Data records:

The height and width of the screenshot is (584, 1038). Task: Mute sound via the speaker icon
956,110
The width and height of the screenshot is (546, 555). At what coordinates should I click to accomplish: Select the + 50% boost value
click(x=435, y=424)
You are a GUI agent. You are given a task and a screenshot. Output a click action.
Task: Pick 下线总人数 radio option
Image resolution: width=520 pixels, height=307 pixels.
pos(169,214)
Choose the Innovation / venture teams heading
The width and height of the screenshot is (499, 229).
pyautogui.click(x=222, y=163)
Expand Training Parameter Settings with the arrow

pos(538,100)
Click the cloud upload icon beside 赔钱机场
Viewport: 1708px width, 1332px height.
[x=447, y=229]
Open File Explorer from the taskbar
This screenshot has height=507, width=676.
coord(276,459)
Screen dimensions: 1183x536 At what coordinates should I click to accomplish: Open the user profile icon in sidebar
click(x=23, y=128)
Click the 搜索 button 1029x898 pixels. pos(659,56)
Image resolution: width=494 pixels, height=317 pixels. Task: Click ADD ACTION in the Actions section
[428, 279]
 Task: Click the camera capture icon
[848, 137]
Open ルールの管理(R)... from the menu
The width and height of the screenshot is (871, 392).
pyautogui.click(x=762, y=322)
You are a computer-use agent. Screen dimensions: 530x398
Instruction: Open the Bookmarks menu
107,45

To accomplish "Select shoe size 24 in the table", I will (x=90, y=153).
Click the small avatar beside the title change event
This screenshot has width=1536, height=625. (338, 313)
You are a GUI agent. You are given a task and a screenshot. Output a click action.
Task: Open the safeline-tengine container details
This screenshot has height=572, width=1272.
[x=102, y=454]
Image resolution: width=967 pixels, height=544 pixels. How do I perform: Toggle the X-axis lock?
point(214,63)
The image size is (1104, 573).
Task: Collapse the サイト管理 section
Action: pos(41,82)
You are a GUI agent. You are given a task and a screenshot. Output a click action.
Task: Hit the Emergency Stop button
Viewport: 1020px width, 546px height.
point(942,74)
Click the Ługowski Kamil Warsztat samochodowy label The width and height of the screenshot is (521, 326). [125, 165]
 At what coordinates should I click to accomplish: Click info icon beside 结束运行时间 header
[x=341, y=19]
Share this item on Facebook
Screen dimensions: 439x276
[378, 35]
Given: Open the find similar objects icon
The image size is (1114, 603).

Goal of the exercise → From the records above, extract each line exactly as shown.

Answer to the exercise →
The height and width of the screenshot is (584, 1038). Task: Mute sound via the speaker icon
956,110
The width and height of the screenshot is (546, 555). At what coordinates should I click to accomplish: Select the + 50% boost value
click(x=435, y=424)
You are a GUI agent. You are given a task and a screenshot. Output a click action.
Task: Pick 下线总人数 radio option
Image resolution: width=520 pixels, height=307 pixels.
pos(169,214)
Choose the Innovation / venture teams heading
The width and height of the screenshot is (499, 229).
pyautogui.click(x=222, y=163)
Expand Training Parameter Settings with the arrow

pos(538,100)
Click the cloud upload icon beside 赔钱机场
Viewport: 1708px width, 1332px height.
[x=447, y=229]
Open File Explorer from the taskbar
This screenshot has height=507, width=676.
coord(276,459)
Screen dimensions: 1183x536 At what coordinates should I click to accomplish: Open the user profile icon in sidebar
click(x=23, y=128)
Click the 搜索 button 1029x898 pixels. pos(659,56)
Image resolution: width=494 pixels, height=317 pixels. Task: Click ADD ACTION in the Actions section
[428, 279]
 Task: Click the camera capture icon
[848, 137]
Open ルールの管理(R)... from the menu
The width and height of the screenshot is (871, 392).
pyautogui.click(x=762, y=322)
You are a computer-use agent. Screen dimensions: 530x398
Instruction: Open the Bookmarks menu
107,45

To accomplish "Select shoe size 24 in the table", I will (x=90, y=153).
Click the small avatar beside the title change event
This screenshot has width=1536, height=625. (338, 313)
You are a GUI agent. You are given a task and a screenshot. Output a click action.
Task: Open the safeline-tengine container details
This screenshot has height=572, width=1272.
[x=102, y=454]
Image resolution: width=967 pixels, height=544 pixels. How do I perform: Toggle the X-axis lock?
point(214,63)
The image size is (1104, 573).
Task: Collapse the サイト管理 section
Action: pos(41,82)
You are a GUI agent. You are given a task and a screenshot. Output a click action.
Task: Hit the Emergency Stop button
Viewport: 1020px width, 546px height.
point(942,74)
Click the Ługowski Kamil Warsztat samochodowy label The width and height of the screenshot is (521, 326). [125, 165]
 At what coordinates should I click to accomplish: Click info icon beside 结束运行时间 header
[x=341, y=19]
Share this item on Facebook
Screen dimensions: 439x276
[378, 35]
Given: Open the find similar objects icon
The image size is (1114, 603).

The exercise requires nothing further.